# Action item
Here is a block of records. Copy every line in it that includes "will".

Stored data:
* * *

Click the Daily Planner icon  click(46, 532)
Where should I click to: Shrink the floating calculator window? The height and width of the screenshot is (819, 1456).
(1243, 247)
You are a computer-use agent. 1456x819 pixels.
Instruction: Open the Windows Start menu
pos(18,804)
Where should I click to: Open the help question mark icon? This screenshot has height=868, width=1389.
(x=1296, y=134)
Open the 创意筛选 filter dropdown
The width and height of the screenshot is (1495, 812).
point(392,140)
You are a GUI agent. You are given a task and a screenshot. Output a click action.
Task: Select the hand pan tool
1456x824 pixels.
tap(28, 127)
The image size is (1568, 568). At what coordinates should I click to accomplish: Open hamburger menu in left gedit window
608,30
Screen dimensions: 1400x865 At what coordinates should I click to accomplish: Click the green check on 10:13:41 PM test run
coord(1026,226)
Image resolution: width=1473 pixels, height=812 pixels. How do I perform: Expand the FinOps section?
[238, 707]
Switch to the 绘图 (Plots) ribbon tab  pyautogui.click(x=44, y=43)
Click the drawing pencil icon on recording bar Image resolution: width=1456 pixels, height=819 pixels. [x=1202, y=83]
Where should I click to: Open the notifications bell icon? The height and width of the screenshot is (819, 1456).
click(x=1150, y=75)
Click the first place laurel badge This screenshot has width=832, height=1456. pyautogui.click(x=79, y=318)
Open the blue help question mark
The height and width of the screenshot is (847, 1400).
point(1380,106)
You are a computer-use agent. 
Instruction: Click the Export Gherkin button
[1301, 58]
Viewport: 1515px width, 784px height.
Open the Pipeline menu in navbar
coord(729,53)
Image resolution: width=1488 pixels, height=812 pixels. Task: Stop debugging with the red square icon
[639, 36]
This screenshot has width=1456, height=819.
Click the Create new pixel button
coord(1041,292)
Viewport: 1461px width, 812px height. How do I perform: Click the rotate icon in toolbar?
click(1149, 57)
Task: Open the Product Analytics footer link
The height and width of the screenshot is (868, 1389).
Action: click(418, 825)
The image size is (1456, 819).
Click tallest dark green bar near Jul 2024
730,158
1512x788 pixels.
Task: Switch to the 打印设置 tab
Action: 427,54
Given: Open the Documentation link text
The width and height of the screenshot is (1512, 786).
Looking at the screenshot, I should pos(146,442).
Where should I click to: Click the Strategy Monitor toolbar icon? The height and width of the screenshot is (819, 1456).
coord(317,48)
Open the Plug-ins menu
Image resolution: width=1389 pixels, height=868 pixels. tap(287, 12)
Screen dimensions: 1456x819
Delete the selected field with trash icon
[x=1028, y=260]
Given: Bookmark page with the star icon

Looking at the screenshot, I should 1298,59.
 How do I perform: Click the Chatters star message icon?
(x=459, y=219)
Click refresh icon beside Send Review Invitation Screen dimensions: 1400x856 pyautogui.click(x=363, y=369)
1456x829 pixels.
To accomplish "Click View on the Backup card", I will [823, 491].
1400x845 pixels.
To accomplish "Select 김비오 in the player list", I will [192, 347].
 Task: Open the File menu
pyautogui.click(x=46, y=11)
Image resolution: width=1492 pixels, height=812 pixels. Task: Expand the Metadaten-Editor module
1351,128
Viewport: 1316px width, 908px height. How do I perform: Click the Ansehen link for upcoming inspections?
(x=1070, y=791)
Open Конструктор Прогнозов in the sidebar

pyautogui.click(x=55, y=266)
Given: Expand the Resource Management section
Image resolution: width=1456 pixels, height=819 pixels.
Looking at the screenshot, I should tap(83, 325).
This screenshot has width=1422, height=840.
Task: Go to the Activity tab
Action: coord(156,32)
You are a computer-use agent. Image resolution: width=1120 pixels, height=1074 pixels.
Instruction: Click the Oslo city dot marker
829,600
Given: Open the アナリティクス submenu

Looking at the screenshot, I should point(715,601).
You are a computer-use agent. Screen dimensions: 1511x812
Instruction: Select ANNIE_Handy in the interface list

* * *

# Result for this task
To accomplish "Click View on the Backup card", I will [823, 491].
To accomplish "Select 김비오 in the player list", I will [192, 347].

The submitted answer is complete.